Ce que la morsure chronique de la joue interne entame (nouvelle)
Goliathus
Synopsis
Ma nouvelle « Ce que la morsure chronique de la joue interne entame" figure en page 161 dans Le recueil 2025 « Des jours sang ».
L’ouvrage est illustré avec des photos de François Guillotte.

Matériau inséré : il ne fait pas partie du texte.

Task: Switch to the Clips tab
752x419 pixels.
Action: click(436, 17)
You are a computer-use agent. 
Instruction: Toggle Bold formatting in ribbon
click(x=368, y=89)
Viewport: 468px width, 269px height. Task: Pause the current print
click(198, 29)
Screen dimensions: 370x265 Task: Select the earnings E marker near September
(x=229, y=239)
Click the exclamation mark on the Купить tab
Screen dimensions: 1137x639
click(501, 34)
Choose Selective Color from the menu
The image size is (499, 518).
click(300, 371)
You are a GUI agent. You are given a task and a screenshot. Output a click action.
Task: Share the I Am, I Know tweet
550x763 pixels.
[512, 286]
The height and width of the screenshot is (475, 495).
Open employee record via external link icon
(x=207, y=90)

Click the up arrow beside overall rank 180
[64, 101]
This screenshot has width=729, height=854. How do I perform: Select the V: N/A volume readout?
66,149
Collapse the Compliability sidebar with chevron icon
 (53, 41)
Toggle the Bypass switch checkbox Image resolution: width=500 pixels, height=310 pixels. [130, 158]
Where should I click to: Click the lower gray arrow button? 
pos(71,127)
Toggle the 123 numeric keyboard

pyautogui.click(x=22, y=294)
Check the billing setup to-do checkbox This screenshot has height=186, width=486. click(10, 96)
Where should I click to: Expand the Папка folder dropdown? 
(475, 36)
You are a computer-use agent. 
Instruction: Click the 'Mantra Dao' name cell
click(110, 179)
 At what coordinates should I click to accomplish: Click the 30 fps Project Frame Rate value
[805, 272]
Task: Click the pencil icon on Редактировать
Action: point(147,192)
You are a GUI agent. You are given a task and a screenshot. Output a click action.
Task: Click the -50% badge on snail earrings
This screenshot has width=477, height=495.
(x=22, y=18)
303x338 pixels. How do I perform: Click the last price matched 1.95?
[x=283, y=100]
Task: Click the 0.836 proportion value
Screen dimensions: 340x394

Coédition Les Ancres Noires et les Éditions du Horsain, poche, 208 pages, 10 €, ISBN 978-2-36907-124-2
Il s'agit de ma toute première participation au Concours des Ancres Noires et ma toute première nouvelle de genre "littérature noire".
Un grand merci au Comité de lecture et bonne lecture à tous.
NB: mon patronyme civil a été retenu par les éditeurs en lieu et place de mon nom d'artiste.
Genèse
Le 15 avril 2025, j'ai reçu cette merveilleuse nouvelle:
"Les Ancres Noires sont très heureuses de vous informer que votre nouvelle intitulée: "Ce que la morsure chronique de la joue interne entame". fait partie des 5 nouvelles qui paraîtront dans notre recueil 2025.Toutes nos félicitations. - Odile Marteau Guernion, Présidente de l'association
Synopsis
Dans une école maternelle fraîchement rénovée et ironiquement baptisée du nom d’une célèbre empoisonneuse, Anna, vacataire inexpérimentée, s’apprête à affronter sa première rentrée. Invoquant à la fois l’héritage familial et les fantômes de ses humiliations scolaires, elle tente tant bien que mal de prendre la mesure de sa mission : faire classe. Mais sous les sourires convenus, les cartables colorés et le chaos apparent des enfants, perce peu à peu une inquiétante dérive.
Avec un sens aigu de la satire et une langue foisonnante, la nouvelle déroule une montée en tension où la frontière entre autorité et brutalité, entre norme sociale et violence symbolique, s’efface insidieusement. Le regard se fait tour à tour acéré, grotesque ou empathique, et invite à questionner la banalité du mal sous des dehors ordinaires.
Style dense, noir, parfois baroque, la plume mord avec intelligence, entre critique sociale, dérive psychologique et absurde grinçant. Une farce sombre, troublante, qui touche à l’universel.
Extrait
Y'a des jours avec...
Dès le primaire, Anna avait été en butte aux tracassements de ses camarades, des mauvais traitements qui s’étaient poursuivis aux cours élémentaires et moyens où sa mère et sa tante officiaient, deux femmes engoncées dans leur orthodoxie éducative, considérant le Bescherelle comme une bible et la règle comme un outil de sévices ; que leur fille et nièce fût martyrisée ne tenait à leurs yeux qu’à sa sottise. Face à ses genoux écorchés et son visage griffé, sa mère lui avait simplement dit : « Y’a des jours avec … et des jours sang. »
Il était ironique qu’Anna, qui avait haï la classe et ses rites cruels, se retrouvât des années plus tard maîtresse du lieu honni, culminant à des hauteurs institutionnelles au-dessus des têtes pouilleuses, à cause de l’irrépressible force d’inertie de l’hérédité sociale ; elle représentait la sixième génération d’institutrices, elle, la sixième d’une fratrie, née une année bissextile. Cette répétition de 6 attachée à sa destinée l’imprégnait d’une humeur maléfique, un vague sentiment de malheur.